Sitting around the Wagler kitchen table recently, his parents said they were just hoping he’d be able to adjust to college life, put on some weight and “swallow his vitamins whole.”
“As far as the playing, we didn’t have any expectations,” Logan said. “Like, honestly, we were just crossing our fingers and praying that, what if he just finds a way to crack the rotation and get onto the court and help his team win some games?”
Instead, Wagler has turned into an All-Big Ten level player, and one of the bargains in all of college basketball, considering the Illini were paying for a player not considered a top-100 talent. As high as Wagler is projected to go in the draft, most would assume he’d leave. But if Wagler returns for his sophomore year, he’ll likely be one of the highest-paid players in college basketball while getting another year to work on his body with Fletcher.
The selling point for the Illini: They could return a core that would make them one of the preseason title favorites and the 2027 NBA Draft class is not nearly as strong as the current one. It would fit the narrative arc of his career, as someone who patiently believed he’d get where he wanted to go if he just put the trust in his coaches.
That’s why Brad Underwood loves Wagler’s story. Loves that he didn’t get shipped off to a prep school. Loves that he didn’t play on a shoe circuit and stayed loyal to the coaches who helped develop him. He says Wagler is “one of the greatest stories in college basketball.”
“Keaton isn’t trying to go be famous,” he said. “He’s not trying to date some supermodel. He’s not out there longing for the next nice car, the next nice whatever. That’s not him. His Midwestern, wholesome values we see every single day. It’s be a great teammate, play hard, compete, because it’s what you do in basketball. To me, Keaton’s what the game is about — the kid who is 261 — and just finds his way.”
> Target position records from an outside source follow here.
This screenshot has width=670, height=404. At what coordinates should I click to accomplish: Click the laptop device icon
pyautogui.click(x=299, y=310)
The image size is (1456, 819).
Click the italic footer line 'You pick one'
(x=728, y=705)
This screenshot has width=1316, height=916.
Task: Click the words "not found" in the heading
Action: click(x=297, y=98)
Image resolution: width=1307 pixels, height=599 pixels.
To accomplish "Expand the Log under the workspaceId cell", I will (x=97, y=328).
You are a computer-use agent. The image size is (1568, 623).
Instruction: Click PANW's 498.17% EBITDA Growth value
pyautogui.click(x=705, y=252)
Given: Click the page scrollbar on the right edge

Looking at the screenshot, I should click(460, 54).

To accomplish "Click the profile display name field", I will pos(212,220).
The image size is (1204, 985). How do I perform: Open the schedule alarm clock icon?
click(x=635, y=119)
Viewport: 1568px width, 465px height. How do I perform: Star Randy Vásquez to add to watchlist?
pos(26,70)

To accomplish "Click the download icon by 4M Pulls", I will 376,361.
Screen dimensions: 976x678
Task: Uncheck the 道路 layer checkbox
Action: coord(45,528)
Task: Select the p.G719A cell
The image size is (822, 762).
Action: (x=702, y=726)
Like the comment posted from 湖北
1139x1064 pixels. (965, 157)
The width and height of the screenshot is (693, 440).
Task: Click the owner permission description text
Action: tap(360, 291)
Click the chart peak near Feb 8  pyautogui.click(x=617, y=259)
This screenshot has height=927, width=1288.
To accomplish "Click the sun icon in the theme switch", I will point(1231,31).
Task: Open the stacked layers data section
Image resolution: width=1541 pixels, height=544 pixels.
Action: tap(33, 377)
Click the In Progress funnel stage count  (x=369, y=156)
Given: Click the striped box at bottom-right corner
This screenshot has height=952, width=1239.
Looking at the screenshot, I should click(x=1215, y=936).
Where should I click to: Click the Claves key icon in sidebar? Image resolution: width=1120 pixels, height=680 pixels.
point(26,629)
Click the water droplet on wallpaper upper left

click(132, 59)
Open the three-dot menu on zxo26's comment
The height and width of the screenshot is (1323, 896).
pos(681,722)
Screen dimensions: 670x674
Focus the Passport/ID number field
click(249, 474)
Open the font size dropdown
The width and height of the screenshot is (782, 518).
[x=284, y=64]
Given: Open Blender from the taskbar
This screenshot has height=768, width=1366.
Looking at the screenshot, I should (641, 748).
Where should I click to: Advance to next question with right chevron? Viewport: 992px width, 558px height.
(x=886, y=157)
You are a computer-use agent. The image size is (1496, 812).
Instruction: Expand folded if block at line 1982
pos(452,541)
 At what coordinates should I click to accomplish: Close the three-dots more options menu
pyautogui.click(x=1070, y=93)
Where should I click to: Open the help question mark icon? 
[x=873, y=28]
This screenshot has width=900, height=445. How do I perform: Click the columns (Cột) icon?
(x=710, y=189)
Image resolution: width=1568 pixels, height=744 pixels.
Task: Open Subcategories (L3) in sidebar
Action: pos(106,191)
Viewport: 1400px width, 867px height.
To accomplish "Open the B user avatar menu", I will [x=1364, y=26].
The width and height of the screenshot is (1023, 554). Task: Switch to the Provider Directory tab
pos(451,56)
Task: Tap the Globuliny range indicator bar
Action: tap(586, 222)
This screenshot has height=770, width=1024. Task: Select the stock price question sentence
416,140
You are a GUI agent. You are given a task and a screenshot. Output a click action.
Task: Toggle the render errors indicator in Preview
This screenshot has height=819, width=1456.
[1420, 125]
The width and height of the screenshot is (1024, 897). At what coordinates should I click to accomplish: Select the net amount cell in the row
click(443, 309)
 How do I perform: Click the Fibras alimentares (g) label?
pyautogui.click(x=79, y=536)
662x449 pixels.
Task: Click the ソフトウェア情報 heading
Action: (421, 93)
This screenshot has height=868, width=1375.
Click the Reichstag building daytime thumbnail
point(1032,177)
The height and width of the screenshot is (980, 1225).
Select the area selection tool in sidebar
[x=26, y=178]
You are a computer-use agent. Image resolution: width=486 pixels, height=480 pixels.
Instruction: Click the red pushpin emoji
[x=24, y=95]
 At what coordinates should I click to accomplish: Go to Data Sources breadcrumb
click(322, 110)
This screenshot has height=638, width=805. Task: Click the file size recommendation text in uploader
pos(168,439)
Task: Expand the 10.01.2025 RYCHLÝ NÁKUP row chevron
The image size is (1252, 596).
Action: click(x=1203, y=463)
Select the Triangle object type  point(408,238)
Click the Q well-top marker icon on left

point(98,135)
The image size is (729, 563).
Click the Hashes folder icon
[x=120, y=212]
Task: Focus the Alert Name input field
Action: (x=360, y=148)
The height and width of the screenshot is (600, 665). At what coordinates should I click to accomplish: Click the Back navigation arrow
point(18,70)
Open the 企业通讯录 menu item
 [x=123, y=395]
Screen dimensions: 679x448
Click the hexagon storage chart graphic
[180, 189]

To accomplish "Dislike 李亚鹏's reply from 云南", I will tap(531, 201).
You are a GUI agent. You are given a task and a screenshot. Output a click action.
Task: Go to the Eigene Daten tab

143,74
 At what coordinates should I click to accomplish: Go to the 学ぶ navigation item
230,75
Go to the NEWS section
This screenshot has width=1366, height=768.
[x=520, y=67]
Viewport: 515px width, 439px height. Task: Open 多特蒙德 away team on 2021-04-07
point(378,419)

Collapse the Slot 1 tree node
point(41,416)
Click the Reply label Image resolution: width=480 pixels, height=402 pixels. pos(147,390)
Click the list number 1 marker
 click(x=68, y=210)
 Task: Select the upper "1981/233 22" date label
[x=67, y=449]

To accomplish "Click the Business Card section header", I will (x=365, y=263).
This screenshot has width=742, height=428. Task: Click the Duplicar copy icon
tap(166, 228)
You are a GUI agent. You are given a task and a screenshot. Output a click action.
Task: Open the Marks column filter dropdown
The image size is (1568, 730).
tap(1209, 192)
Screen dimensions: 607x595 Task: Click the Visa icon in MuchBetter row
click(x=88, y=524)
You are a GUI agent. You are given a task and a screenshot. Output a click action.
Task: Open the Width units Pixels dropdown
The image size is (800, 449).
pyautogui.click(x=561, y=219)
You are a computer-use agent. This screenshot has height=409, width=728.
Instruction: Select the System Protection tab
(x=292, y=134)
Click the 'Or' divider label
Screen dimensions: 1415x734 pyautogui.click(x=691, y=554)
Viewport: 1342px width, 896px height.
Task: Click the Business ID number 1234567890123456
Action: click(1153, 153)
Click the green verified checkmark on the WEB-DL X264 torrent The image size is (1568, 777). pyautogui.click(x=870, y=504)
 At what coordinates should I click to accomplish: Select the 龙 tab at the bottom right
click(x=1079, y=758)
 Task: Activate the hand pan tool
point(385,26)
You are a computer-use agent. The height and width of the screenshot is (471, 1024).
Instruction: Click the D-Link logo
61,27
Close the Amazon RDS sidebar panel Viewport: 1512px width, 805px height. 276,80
Wagler said this is the most fun he’s ever had playing basketball, and his humility is obvious when you ask him about the attention, his draft stock and leading one of the best teams in college basketball in scoring.
“I’ve been playing good recently,” he said. “But just knowing I’m going to have bad games, so I can’t get too high and be, like, ‘Oh, yeah, I’m gonna play like this every game.’ I’ve got to focus on what’s going on right now and focus on the game and just doing what it takes to win, just making sure that I’m not looking too far in the future.”
And back at the Wagler house, they cannot stop smiling.
“We’re so proud,” Logan said. “I mean just beyond proud and excited, like, we’re huge fans of the game. And to watch fun games and then to see your son actually out there playing and then, to ramp that up even more, having a major impact on the game, it’s just super, super fun and exciting.
“It’s all been pinch me. All been surreal.”